**Detalhes do problema:** Por favor, transcreva sem nenhuma alteração o trecho do texto sobre o Andes que começa pelas palavras que contêm "Entretanto, diferente de" e termina em "prisão de Lula.".

======== Página ========

Entretanto, diferente de quem mo recomendou, politicamente falando achei o texto de Leher meio extemporâneo, mais para “balanço de uma derrota” do que para “orientação para as batalhas decisivas”.
Mas esta minha impressão pode ser decorrente da minha relativa ignorância sobre o tema, assim como de meu “lugar de fala”. Ouvi falar da Andes nos primórdios, quando eu era estudante secundarista. Muito tempo depois, acompanhei o debate sobre a criação do Proifes, acerca do qual me posicionei contrário desde a véspera. Voltei a prestar atenção ao Andes depois de 2012, inclusive devido a desastrosa posição adotada pela entidade frente ao golpe de 2016 e frente a prisão de Lula.
Aí passei num concurso, entrei na UFABC, me sindicalizei, fui eleito (2x, em momentos alternados) tesoureiro da Associação Docente e, para meu azar, fui enviado como delegado a três congressos do Andes (São Paulo, Porto Alegre e Rio Branco). Digo para meu azar, porque, na minha opinião, os congressos do Andes reúnem o pior da burocracia de esquerda, com o pior da burocracia acadêmica. Basta, como exemplo, dizer que os congressos duram em torno de uma semana…
Nos congressos, tomei contato direto com o que sabia que existia, mas ainda não tinha visto em ação: o partido chamado “Andes pela base”. Evidentemente os integrantes deste “partido” não concordam com esta definição acima. E, verdade seja dita, nos últimos anos têm feito esforços para assumir outra postura e se comportar apenas como tendência sindical. Vale dizer que, ou fazem isso, ou perderão o controle do Andes: na última eleição, por exemplo, sua chapa (apoiada por outros setores, como o PCB) teve 43% dos votos, contra 41% da chapa encabeçada por petistas e 13% da chapa encabeçada pelo PSTU.
Vale dizer, também, que o número total de professores que participou na mais recente eleição do Andes foi inferior a 20 mil, portanto menos de 10% da categoria. Isto não faz do Andes uma anomalia, pois grande parte dos sindicatos brasileiros têm um percentual semelhante de associados, muitas vezes até menos. Mas serve como indicador do que estamos falando: uma minoria da categoria, dirigida por uma minoria da minoria.
Feito este preâmbulo, comento a seguir o que achei politicamente problemático no texto do professor Leher.
Minha primeiras observação diz respeito ao seguinte trecho: “em meio ao silêncio e ao medo de parte importante da sociedade e mesmo de setores relevantes das universidades e institutos, ousaram resistir ao processo de fascistização ao longo do governo de Jair Bolsonaro”.

======== Linhas fornecidas ========

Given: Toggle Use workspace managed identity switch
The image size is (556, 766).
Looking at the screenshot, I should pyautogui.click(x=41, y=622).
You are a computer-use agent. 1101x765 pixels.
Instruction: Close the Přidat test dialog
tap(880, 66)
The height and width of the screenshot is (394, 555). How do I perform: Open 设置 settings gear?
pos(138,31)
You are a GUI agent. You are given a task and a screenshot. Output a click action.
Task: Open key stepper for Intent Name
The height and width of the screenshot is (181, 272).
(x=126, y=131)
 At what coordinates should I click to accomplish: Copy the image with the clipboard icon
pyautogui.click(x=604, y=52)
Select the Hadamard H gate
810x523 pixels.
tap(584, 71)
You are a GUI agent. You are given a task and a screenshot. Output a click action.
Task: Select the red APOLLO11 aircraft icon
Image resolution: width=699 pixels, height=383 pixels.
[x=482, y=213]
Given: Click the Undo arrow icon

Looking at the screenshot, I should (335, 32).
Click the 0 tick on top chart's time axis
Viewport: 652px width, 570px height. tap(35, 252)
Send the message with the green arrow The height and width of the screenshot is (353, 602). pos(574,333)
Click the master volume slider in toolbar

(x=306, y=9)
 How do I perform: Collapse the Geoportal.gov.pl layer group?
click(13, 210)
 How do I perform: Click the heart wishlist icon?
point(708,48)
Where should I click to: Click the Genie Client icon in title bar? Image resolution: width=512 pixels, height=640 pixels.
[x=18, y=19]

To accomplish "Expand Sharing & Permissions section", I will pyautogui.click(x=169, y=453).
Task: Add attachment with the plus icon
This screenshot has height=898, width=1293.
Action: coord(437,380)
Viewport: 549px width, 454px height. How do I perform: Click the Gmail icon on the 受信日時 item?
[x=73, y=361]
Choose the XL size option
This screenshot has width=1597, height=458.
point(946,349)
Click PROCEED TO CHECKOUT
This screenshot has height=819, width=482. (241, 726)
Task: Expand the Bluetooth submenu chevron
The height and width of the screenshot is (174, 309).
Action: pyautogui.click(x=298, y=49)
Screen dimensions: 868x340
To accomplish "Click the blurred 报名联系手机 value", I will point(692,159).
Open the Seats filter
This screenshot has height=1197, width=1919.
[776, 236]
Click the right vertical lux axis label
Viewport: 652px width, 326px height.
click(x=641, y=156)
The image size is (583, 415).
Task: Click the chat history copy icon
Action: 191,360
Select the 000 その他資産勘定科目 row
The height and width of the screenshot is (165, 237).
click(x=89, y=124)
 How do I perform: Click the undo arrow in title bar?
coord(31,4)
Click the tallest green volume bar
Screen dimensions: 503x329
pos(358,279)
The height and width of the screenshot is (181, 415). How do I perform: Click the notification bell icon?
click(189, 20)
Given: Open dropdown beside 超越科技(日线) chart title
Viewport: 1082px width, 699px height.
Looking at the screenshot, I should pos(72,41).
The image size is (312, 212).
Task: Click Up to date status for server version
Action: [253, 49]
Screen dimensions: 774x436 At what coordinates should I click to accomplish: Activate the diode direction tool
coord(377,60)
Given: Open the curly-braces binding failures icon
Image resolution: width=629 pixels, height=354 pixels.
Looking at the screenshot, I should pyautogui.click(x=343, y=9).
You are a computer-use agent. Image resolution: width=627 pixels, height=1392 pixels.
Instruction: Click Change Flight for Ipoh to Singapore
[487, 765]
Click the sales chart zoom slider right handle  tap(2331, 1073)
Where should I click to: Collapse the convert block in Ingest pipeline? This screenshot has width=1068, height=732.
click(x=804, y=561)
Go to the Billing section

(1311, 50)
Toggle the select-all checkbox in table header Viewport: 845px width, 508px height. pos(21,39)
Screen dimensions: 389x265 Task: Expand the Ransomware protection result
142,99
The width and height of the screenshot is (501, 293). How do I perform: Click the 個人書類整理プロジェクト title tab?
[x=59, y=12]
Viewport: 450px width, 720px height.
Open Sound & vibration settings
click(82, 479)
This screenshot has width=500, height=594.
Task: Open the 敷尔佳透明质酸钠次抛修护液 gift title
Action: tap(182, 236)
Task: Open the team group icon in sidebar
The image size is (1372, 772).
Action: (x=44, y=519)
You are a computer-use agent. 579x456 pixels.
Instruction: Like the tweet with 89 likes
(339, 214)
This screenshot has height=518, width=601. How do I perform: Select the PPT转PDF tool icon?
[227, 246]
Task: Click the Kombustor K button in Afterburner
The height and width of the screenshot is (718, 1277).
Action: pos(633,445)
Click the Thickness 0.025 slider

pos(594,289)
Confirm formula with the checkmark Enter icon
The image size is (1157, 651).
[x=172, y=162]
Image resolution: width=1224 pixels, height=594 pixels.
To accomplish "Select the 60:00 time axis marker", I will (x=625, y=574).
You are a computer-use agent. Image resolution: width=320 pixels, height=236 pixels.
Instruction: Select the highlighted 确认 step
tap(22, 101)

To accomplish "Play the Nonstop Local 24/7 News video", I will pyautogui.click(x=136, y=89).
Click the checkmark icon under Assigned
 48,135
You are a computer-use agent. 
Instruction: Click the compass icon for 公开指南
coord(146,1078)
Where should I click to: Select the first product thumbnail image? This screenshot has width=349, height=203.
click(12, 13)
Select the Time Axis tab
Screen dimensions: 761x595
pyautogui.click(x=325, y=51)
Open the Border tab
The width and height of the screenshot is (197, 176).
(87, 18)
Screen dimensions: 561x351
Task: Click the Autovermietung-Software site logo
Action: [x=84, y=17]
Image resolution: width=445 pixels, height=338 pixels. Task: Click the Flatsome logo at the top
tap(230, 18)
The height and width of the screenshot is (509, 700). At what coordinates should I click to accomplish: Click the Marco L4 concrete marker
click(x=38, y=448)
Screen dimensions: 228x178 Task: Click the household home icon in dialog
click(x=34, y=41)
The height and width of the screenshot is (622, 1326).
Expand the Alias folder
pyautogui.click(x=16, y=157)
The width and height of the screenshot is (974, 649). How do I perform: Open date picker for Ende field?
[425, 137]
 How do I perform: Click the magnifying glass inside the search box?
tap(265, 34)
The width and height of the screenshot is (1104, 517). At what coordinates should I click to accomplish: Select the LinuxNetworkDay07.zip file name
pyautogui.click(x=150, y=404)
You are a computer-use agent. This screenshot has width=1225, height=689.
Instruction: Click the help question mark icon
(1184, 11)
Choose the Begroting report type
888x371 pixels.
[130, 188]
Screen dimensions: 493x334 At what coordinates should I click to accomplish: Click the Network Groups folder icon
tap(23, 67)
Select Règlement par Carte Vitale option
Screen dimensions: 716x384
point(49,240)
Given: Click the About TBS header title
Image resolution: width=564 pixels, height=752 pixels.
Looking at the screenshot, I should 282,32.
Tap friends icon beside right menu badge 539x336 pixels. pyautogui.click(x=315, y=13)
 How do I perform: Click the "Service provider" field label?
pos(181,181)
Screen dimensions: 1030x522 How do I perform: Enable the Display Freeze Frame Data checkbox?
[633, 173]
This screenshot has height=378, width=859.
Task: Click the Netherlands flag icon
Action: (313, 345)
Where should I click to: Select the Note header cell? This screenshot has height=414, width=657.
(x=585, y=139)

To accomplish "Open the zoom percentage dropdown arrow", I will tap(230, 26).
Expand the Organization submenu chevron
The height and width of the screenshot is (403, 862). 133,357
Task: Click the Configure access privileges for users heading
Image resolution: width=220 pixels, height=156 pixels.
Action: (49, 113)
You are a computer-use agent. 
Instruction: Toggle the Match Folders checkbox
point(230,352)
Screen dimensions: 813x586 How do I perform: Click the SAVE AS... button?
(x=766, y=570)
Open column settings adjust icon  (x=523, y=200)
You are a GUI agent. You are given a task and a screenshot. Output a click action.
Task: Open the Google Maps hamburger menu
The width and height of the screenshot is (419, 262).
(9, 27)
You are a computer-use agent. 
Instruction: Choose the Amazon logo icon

========

**Resultado do exercício:**
Entretanto, diferente de quem mo recomendou, politicamente falando achei o texto de Leher meio extemporâneo, mais para “balanço de uma derrota” do que para “orientação para as batalhas decisivas”.
Mas esta minha impressão pode ser decorrente da minha relativa ignorância sobre o tema, assim como de meu “lugar de fala”. Ouvi falar da Andes nos primórdios, quando eu era estudante secundarista. Muito tempo depois, acompanhei o debate sobre a criação do Proifes, acerca do qual me posicionei contrário desde a véspera. Voltei a prestar atenção ao Andes depois de 2012, inclusive devido a desastrosa posição adotada pela entidade frente ao golpe de 2016 e frente a prisão de Lula.